N no pocas ocasiones se han comparado los diversos estilos futbolísticos imperantes con los diferentes vientos existentes. En San Mamés, sin ir más lejos, se ha temido más que a un nublado el viento sur que ralentiza y atonta el juego de los leones, juegue quien juegue bajo esa camiseta. Es sólo uno de los mil ejemplos existentes. Aquel Barcelona de Guardiola era un soplo mediterráneo que en los últimos metros se aceleraba en una tramontana y se hablaba de la cadenciosa sudestada de aquel Brasil del 70. El Liverpool de Kloop ha jugado durante un par de años tras el empuje del fiero viento Helm que todo lo barre. El inclemente steppendwind procedente de la estepa ha logrado que el todopoderoso fútbol del Bayern lo arrase todo como si fuese un general invierno. La lista es interminable.

¿A cuento de qué traer hasta este rincón semejantes soplos? La ocurrencia procede del pasado lunes, cuando el Athletic desató todo un vendaval en Cádiz y jugó con la fuerza de los huracanes, a latigazos verticales que castigan las áreas rivales y un empuje que les vuela el balón, sin dejarles otro plan que el de guarecerse.
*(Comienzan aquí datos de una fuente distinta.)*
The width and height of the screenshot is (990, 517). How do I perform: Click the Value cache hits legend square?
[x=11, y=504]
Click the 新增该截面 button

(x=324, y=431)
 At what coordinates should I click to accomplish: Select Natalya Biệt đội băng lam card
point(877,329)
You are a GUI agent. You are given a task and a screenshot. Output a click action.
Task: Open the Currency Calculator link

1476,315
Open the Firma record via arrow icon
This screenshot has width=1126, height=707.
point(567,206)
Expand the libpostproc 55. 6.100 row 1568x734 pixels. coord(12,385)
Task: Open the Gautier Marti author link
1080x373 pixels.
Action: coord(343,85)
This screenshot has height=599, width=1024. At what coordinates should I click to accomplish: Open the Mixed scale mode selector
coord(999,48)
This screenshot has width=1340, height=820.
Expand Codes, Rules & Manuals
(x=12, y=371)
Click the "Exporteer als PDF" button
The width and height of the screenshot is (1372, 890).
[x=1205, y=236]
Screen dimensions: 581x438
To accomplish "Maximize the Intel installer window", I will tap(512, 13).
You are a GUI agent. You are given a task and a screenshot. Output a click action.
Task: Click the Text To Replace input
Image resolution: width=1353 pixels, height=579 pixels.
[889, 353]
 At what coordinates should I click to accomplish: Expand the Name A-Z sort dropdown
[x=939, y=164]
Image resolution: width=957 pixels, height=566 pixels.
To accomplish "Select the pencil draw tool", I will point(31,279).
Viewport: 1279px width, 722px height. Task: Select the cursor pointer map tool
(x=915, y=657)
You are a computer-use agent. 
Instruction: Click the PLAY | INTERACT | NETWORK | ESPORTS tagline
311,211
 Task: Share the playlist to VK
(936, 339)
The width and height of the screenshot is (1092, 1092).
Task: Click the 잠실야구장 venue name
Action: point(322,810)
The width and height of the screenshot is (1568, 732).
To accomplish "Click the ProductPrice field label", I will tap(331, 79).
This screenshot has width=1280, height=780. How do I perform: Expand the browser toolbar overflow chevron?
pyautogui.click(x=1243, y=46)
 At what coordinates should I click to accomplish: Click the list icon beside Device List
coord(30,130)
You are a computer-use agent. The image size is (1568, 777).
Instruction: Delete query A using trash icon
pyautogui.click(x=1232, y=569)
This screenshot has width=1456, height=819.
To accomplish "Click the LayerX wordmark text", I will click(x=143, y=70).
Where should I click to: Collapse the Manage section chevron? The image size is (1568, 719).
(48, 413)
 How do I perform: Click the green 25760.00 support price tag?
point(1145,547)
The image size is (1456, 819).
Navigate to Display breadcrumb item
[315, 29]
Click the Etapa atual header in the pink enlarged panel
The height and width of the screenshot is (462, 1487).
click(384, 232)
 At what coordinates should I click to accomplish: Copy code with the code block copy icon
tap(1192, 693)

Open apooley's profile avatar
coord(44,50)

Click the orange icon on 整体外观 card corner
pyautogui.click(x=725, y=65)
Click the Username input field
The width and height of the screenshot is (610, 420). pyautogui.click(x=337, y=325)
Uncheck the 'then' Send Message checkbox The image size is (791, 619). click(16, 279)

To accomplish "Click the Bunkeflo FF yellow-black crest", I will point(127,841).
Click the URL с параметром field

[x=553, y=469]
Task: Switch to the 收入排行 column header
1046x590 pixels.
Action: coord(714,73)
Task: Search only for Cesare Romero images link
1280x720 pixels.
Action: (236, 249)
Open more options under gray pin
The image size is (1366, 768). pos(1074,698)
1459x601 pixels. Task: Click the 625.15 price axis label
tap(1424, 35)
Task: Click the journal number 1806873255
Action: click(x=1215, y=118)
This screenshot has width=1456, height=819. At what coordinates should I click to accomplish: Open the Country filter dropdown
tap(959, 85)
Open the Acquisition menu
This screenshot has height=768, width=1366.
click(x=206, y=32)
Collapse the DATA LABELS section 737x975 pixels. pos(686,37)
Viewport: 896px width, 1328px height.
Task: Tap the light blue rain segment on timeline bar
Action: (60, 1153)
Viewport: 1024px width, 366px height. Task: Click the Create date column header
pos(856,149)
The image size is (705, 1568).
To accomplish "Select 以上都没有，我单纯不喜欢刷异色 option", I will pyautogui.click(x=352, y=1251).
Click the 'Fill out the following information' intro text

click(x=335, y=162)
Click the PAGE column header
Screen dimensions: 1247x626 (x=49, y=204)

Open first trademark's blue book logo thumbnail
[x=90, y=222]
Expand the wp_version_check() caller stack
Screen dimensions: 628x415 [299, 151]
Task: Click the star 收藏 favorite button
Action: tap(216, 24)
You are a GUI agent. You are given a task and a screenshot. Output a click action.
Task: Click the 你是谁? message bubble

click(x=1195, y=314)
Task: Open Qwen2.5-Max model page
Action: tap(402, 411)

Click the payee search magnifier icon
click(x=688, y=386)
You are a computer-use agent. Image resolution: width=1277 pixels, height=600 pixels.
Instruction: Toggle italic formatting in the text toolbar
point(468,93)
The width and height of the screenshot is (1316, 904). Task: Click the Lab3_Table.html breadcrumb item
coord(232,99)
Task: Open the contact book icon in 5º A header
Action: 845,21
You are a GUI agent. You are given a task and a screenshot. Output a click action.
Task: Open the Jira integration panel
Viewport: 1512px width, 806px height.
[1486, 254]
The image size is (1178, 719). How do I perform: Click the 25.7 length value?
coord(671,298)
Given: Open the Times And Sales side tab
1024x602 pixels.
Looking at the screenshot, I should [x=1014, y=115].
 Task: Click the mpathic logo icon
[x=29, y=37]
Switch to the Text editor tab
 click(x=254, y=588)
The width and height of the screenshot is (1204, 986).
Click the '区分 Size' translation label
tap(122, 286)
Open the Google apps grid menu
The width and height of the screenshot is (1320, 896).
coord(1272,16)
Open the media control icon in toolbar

Ese Athletic desatado, embravecido como el Cantábrico, ése es el Athletic idolatrado en San Mamés. Eran años ya sin verlo, desde que el fútbol se había convertido en un oficio de virtuosos en lugar de una pasión desencadenada. Es el fútbol que se juega con el corazón cuando fallan las piernas; es la voracidad cuando de nada sirven los cálculos; es creer en lo imposible cuando se piensa que ya no. Ese fútbol ha venido al vestuario del Athletic de la mano de Marcelino, cuando buena parte de la afición no lo esperaba. Por eso de repente a muchos de los seguidores, a la inmensa mayoría de nosotros, nos empieza a parecer que ya no solo tenemos once, que la plantilla ha crecido. Porque no faltaban hombres. Lo que faltaba era ese fútbol. Vientos del pueblo que nos llevan.